News

Garment workers occupy closing factory in Yangon, demand compensation 

After the Hongmiao factory announced with only a few days’ advance notice that it was shutting down, some 80 percent of the employees are entitled to less than 15,000 kyat in compensation

Forced out of their jobs by the shutdown of a garment factory in Yangon, employees are staying in the factory overnight to demand the remainder of their wages and adequate compensation. 

The management of the Hongmiao clothing factory in Yangon’s Shwepyithar Township notified its workers on September 26 that the factory would be ceasing operations in a month, just a year and a half after opening. Three days later, they told the workers they did not have to come in to work anymore, a worker said. 

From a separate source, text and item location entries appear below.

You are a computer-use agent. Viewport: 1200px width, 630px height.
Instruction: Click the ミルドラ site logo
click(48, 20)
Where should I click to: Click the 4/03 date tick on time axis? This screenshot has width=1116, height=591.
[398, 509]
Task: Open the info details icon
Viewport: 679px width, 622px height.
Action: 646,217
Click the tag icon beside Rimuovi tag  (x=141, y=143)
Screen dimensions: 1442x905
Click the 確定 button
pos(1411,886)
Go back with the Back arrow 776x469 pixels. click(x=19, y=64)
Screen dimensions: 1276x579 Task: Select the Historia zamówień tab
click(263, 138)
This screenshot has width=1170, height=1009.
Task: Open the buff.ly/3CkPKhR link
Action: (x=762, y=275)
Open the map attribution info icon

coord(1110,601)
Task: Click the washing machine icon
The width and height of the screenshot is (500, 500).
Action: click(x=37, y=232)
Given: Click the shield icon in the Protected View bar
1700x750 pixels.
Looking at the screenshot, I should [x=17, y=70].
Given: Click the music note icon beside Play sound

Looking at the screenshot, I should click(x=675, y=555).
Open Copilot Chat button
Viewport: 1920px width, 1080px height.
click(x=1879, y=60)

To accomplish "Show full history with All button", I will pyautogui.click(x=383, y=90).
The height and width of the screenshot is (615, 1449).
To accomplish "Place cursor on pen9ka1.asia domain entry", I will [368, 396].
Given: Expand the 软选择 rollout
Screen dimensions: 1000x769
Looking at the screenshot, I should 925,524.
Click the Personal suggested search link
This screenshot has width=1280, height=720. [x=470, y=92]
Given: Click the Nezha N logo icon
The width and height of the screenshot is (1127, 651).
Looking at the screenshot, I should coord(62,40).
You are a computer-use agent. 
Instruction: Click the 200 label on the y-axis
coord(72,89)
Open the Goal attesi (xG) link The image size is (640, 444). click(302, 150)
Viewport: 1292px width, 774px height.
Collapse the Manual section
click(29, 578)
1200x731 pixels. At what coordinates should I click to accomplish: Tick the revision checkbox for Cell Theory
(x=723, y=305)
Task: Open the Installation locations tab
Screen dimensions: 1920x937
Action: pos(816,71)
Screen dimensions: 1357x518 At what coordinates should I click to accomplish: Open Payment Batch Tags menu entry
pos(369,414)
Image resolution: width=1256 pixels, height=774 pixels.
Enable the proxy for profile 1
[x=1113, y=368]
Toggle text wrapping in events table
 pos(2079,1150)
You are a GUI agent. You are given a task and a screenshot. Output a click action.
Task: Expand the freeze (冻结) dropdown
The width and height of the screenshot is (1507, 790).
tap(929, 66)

When workers first demanded severance pay on Monday, management promised that each worker would receive at least 10,000 kyat as compensation, according to the worker.

According to the labour law, employees with less than six months’ service to the company are not entitled to severance payment. Those with six months’ to a year’s service must be paid 50% of their monthly salary while employees with between one and two years’ service must be paid a full month’s salary in severance. 

“10,000 kyat in compensation just won’t do. We still haven’t gotten the payments we’re entitled to either. We don’t trust them at all. That’s why we are waiting for them here,” said the worker occupying the factory, who asked not to be named.

Some 250 workers are now staying in makeshift shelters on the factory compound in protest. 

A representative of the management has come to the factory to negotiate with the protesting workers, according to the worker who spoke to Myanmar Now, but the company was proceeding with the removal of equipment from the factory at the same time.

“Not only did they render us jobless, they also didn’t offer any severance at all to some workers on the grounds that they were working here for less than six months,” the factory worker said.

The company’s response was to issue a statement saying the wages for the month of September would be paid by October 5, and that severance and other payments to which they were entitled would be paid out within a month after the announcement of the shutdown.

However, the company’s statement said only those who had been working at the factory longer than six months would receive severance, and that those with less than six months’ work experience at the factory were only entitled to a basic compensation payment on the grounds of “social compassion.”

The company said it will provide 10,000 kyat for those with one to three months of service, and 15,000 kyat for those with three to six months of service. Six pregnant employees with more than one year of service will be provided 100,000 kyat and five other pregnant workers with less than one year of service will be provided 50,000 kyat, the statement said.

Some 300 employees, out of a total of 374, had been working at the factory for less than six months, meaning that the majority of the workers are not guaranteed any severance beyond the company’s basic “compassion payment” of 10,000 or 15,000 kyat.

The minimum daily wage in Myanmar stands at 4,800 kyat. It has not changed since 2018 despite the high inflation of commodity prices in the country, and is overdue for a required biannual adjustment according to a law previously enacted under the ousted National League for Democracy government. 

According to the worker who spoke with Myanmar Now, the factory’s protesting workforce is asking for compensation equivalent to one month’s worth of wages for each worker, and for all wage arrears to be paid out in one lump sum. 

Myanmar Now contacted Hongmiao’s management by phone to ask what plans they had to negotiate with their employees, but did not receive a response. 

“Prevailing conditions made the workers organise to make these demands. The factory did not give them sufficient notice they were going to close, and orders were still coming in. The workers had unionised, and the employers did this on purpose,” said a leading member of the workers’ union on condition of anonymity.

Some 50 workers who had formed a labour union were dismissed by the Hongmiao company last month. Management claimed there was a lack of production orders as a pretext for their termination.

The labour union leader added that ignoring the union’s requests would be a direct violation of the right to organise as defined by the International Labour Organisation.

Hongmiao, a Chinese-owned garment factory, mainly produces clothing for the Japanese brand FIELDCORE.